🤖 AI Summary
Interpretability of deep neural networks requires joint consideration of input features and training samples. This paper introduces “training-feature attribution,” a novel paradigm that, for the first time, attributes model predictions for test samples to localized regions (e.g., image patches) within specific training images—thereby jointly modeling interactions between input space and training data space. Methodologically, we integrate influence function estimation with pixel-level sensitivity analysis to enable end-to-end, joint attribution over both training instances and input features. Evaluated on vision tasks, our approach effectively identifies adversarial training regions that induce misclassification and latent spurious shortcut features, outperforming conventional attribution methods that focus exclusively on either inputs or training samples.

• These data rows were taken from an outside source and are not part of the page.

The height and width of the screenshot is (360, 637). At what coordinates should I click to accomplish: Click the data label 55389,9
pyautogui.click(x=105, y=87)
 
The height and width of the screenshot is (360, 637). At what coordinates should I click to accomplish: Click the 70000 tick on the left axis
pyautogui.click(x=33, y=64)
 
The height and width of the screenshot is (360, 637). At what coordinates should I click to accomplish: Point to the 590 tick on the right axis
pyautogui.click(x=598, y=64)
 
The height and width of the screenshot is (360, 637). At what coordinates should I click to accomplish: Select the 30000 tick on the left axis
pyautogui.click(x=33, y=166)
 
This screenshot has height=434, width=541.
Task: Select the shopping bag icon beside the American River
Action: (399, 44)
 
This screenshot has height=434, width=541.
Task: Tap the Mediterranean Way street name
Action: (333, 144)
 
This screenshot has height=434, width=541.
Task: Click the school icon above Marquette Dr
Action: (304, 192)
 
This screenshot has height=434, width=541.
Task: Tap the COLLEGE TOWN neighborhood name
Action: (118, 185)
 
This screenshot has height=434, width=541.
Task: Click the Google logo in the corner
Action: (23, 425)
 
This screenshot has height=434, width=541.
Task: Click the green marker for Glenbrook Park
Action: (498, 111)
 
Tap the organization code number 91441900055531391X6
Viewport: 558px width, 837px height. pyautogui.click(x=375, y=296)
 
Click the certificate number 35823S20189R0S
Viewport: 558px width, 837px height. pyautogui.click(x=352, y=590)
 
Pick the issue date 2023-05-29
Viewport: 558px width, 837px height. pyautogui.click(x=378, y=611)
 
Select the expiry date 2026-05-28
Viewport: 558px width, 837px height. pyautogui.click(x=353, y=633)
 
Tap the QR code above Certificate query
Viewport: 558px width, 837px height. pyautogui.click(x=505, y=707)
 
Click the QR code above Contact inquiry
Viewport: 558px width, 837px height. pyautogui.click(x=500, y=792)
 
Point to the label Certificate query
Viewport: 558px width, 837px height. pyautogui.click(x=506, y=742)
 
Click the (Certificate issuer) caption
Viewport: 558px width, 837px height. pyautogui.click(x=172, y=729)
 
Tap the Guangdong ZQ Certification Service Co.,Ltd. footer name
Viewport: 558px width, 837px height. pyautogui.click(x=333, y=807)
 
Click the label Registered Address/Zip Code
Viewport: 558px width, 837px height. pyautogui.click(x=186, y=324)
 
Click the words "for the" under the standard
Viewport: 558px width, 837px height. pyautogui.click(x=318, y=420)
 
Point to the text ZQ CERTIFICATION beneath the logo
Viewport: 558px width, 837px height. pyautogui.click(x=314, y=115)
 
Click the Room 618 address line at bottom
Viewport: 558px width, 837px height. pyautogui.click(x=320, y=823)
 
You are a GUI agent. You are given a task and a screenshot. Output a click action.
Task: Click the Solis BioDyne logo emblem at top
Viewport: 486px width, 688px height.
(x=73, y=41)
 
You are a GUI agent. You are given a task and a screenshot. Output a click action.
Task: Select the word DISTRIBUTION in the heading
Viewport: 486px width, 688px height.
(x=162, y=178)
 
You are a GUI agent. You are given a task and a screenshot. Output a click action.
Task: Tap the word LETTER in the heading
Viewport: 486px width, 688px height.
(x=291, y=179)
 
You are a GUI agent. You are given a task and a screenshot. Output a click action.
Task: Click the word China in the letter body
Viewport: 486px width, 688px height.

The framework provides a principled tool for model diagnosis and trustworthy AI development.
📝 Abstract
Deep neural networks are often considered opaque systems, prompting the need for explainability methods to improve trust and accountability. Existing approaches typically attribute test-time predictions either to input features (e.g., pixels in an image) or to influential training examples. We argue that both perspectives should be studied jointly. This work explores *training feature attribution*, which links test predictions to specific regions of specific training images and thereby provides new insights into the inner workings of deep models. Our experiments on vision datasets show that training feature attribution yields fine-grained, test-specific explanations: it identifies harmful examples that drive misclassifications and reveals spurious correlations, such as patch-based shortcuts, that conventional attribution methods fail to expose.